In polar coordinates there is the following definition: $ x = \rho \cos \phi $, from which it follows that $ \frac{ \mathrm d x}{\mathrm d \rho} = \cos \phi $ and that $ \rho = x \cos^{-1} \phi $. Also $ \frac{ \mathrm d \rho}{\mathrm d x} = \cos^{-1} \phi $. On the other hand, there is the definition $ \rho = \sqrt {x^2 + y^2} $, from which it follows that $$ \frac{\mathrm d \rho}{\mathrm d x} = \frac{1}{2} \left( x^2 + y^2 \right)^{-1/2} \,2 x = \frac{x}{\sqrt {x^2 + y^2}} = \cos \phi $$.
These results make no sense: $\cos \phi$ is not generally equal to $\cos ^ {-1} \phi$. If somebody would indicate the error of my logic then I say thank you.
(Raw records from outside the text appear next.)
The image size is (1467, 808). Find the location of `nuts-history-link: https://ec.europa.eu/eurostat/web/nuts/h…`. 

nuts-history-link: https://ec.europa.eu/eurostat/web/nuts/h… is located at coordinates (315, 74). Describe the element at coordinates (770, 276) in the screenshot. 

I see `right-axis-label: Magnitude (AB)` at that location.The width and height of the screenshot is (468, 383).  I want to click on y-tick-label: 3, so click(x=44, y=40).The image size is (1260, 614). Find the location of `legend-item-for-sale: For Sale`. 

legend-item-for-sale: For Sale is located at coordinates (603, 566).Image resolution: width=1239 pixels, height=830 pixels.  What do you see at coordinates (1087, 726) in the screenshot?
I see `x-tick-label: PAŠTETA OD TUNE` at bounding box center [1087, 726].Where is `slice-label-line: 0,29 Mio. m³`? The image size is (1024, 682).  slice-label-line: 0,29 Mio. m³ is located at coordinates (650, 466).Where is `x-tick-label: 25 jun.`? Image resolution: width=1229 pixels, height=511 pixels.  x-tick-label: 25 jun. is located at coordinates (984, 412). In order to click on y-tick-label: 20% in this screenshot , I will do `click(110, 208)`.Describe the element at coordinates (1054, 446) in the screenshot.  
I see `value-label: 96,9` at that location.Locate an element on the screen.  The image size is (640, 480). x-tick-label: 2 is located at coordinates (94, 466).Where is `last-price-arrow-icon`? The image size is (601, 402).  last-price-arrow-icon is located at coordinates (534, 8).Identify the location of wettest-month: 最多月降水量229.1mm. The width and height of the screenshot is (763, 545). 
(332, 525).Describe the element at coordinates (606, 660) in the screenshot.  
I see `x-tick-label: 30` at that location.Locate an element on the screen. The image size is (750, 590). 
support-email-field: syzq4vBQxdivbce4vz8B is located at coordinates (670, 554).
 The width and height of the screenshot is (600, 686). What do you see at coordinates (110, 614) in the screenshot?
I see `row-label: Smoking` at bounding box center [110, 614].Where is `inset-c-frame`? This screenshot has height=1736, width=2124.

The error is the implicit assumptions you are making. In the first case, when you took a partial derivative of $\rho = x\cos^{-1}\phi$ wrt $x$, you assumed $\phi$ is not changing, i.e., the derivative is along a line going to or from the origin (i.e., $y$ is changing in such a way that $\phi$ remains constant). However, when you took the other partial derivative of $\rho = \sqrt{x^2 + y^2}$ wrt $x$, you assume $y$ is not changing, i.e., the derivative is along a line going up or down vertically (i.e., $\phi$ is changing in such as way that $y$ remains constant). There is no reason to expect the $2$ results to be the same in general, as you have noticed yourself.